Saya lupa kalau hari ini hari Minggu. Saya kembali teringat masa lalu di Belanda. Kami sekeluarga selalu rajin pergi ke Christ Church di Groenburgwal 42. Ayah sengaja mengajak kami ke sana, agar kami bisa langsung jalan-jalan sepulang gereja. Letaknya di tengah kota Amsterdam sehingga kami bisa leluasa menikmati keramaian market di Dam Square. Mirip seperti pasar malam di Indonesia, bedanya ini ada di siang hari. Dan tidak seperti di Indonesia yang mainannya tong setan, rumah hantu yang bau kemenyan atau bianglala ala kadarnya, ini benar-benar spektakuler karena ada rajawali-ala Dufan, kicir2 ala Dufan dan permainan lainnya. It was fun!

Hah lagi-lagi sofa lapuk ini membawa kenangan masa lalu.. Dasar ayah, saya rasa sofa ini sudah dijampi-jampi olehnya.
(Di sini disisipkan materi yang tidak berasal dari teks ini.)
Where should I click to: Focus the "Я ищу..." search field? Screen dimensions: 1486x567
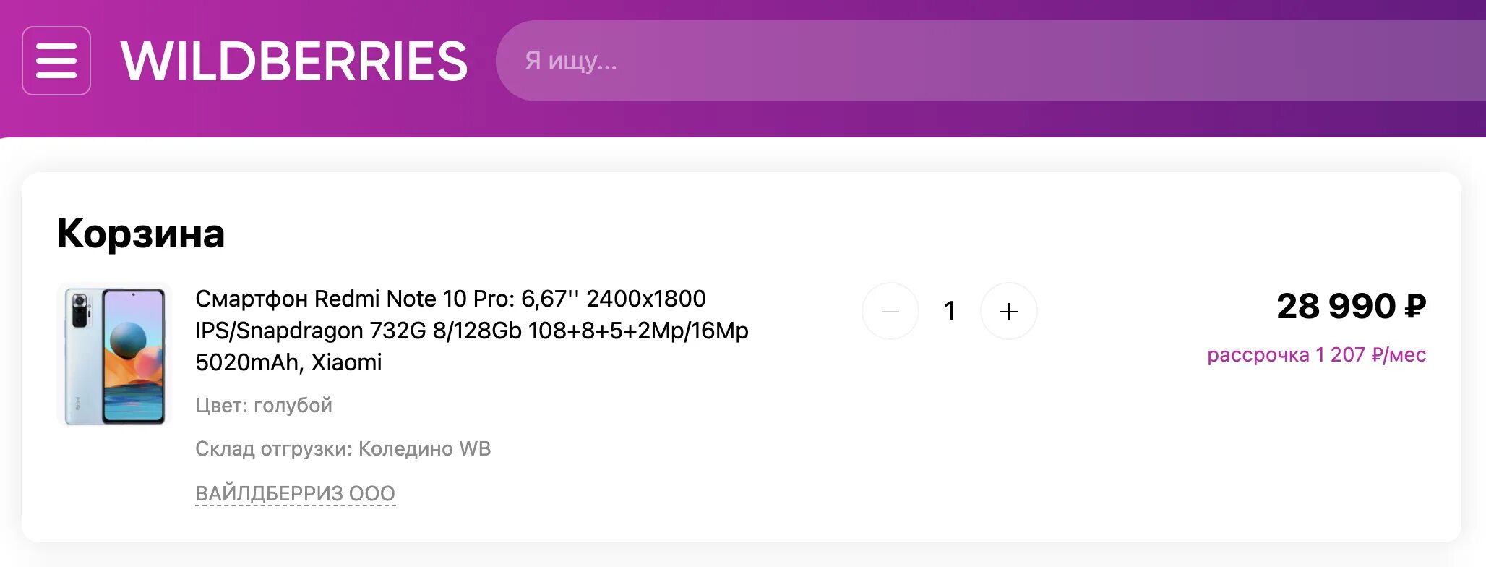[940, 61]
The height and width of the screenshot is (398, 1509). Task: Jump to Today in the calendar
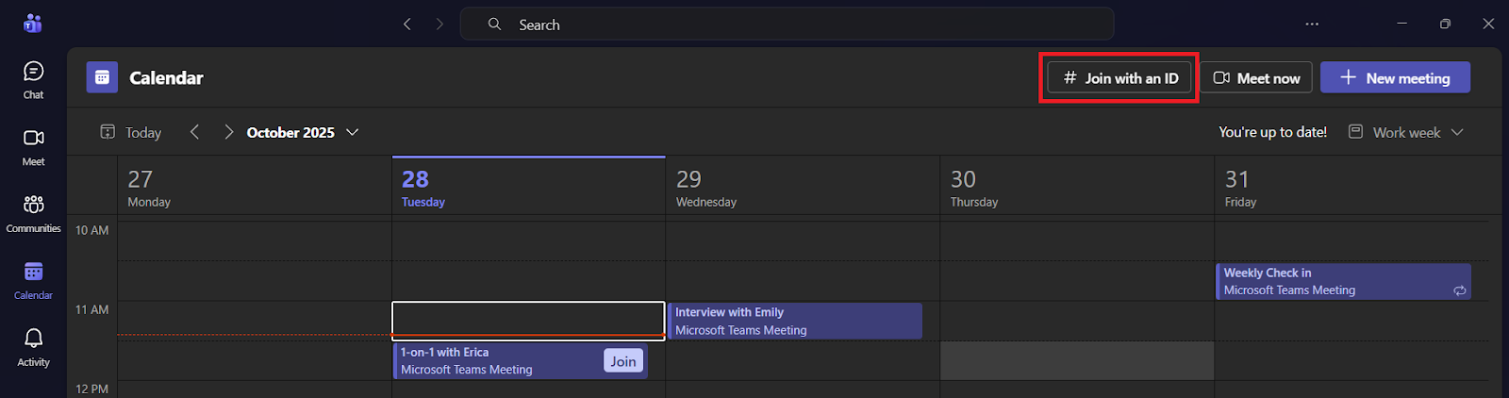[x=131, y=132]
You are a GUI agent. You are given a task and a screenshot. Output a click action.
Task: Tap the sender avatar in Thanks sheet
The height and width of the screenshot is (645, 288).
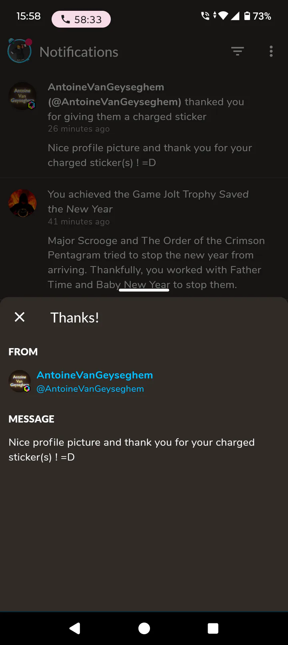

Sangat jarang saya hanya berdiam diri di Minggu siang ini. Biasanya saya selalu sibuk orderan foto dari berbagai clothing line terkenal. Biasanya saya menjadi pusat perhatian para cong pendukung sesi pemotretan, make-up artist, fashion stylist, pengarah gaya. Mungkin dengan semakin tuanya saya, tawaran yang datang pun semakin sedikit.

Saya mainkan tangan saya di tuts piano hitam klasik di sudut ruangan. Sudah lumayan berdebu karena belakangan saya jarang memainkannya. Aneh sekali.. Tangan ini sangat kaku. Seketika saya kembali teringat ayah, sang maestro piano yang selalu mengharuskan saya berlatih piano seminggu tiga kali.

***

Selesai mandi, saya segera menyiapkan kopi hitam yang baru saya dapat dari Ebay. Kopi Luwak. Agak mahal memang. Aneh rasanya, saya tinggal di Indonesia, namun susah untuk mendapatkan kopi Luwak yang asli. Tetap saja saya harus membelinya dari penjual resmi di New York. Cocok sih, kota itu memang tidak pernah tidur. Mungkin pengaruh kopi Luwak. Haha, random.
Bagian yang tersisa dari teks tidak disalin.